La moratoria però sta per terminare e non ci sarà alcun tipo di rinnovo, per il momento. Le società professionistiche sono dunque chiamate a saldare i debiti entro il prossimo 22 dicembre 2022, meno di un mese. Un vero e proprio incubo, rimarca il quotidiano capitolino, che potrebbe addirittura mettere a rischio la tenuta di certe società. Per due club, infatti, si profila lo scenario fallimento.

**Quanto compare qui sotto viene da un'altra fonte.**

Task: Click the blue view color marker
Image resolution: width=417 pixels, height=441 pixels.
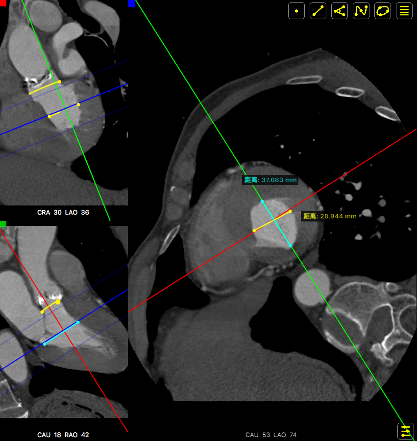Action: pos(131,3)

Serie A, governo dice no a pace fiscale
600 milioni di euro: questa la cifra in ballo tra tasse e contributi previdenziale. Cifre importanti che mettono in seria difficoltà alcuni club di Serie A. Secondo Il Messaggero, il versamento entro fine anno manderebbe in default almeno un paio di società. Quattro società hanno congelato tutti i versamenti: parliamo di Lazio, Torino, Verona e Sampdoria. Il club biancoceleste è sull’ordine dei 40 milioni di euro, ma sono le ultime due società ad avere grosse difficoltà. Ricordiamo che i blucerchiati sono al centro di un cambio di proprietà e sono alle prese con criticità non da poco. Cifra elevata anche per la Roma – 38 milioni di euro – ma i Friedkin hanno già messo in bilancio le risorse finanziarie per regolare i debiti con l’erario. I club di Serie A sono al lavoro per trattare una tregua fiscale, con Lotito in prima linea. Il ministro Andrea Abodi però ha ribadito il suo no a proroghe per il pagamento dei debiti: “Il calcio non è un mondo a parte, la posizione che abbiamo assunto è nota: non c’è alcuna rateizzazione sul tema, ma solo un differimento tecnico dei termini dal 16 al 22 dicembre”. Il governo per il momento resta fermo sulla linea del no, ma non è possibile escludere del tutto ripensamenti last minute.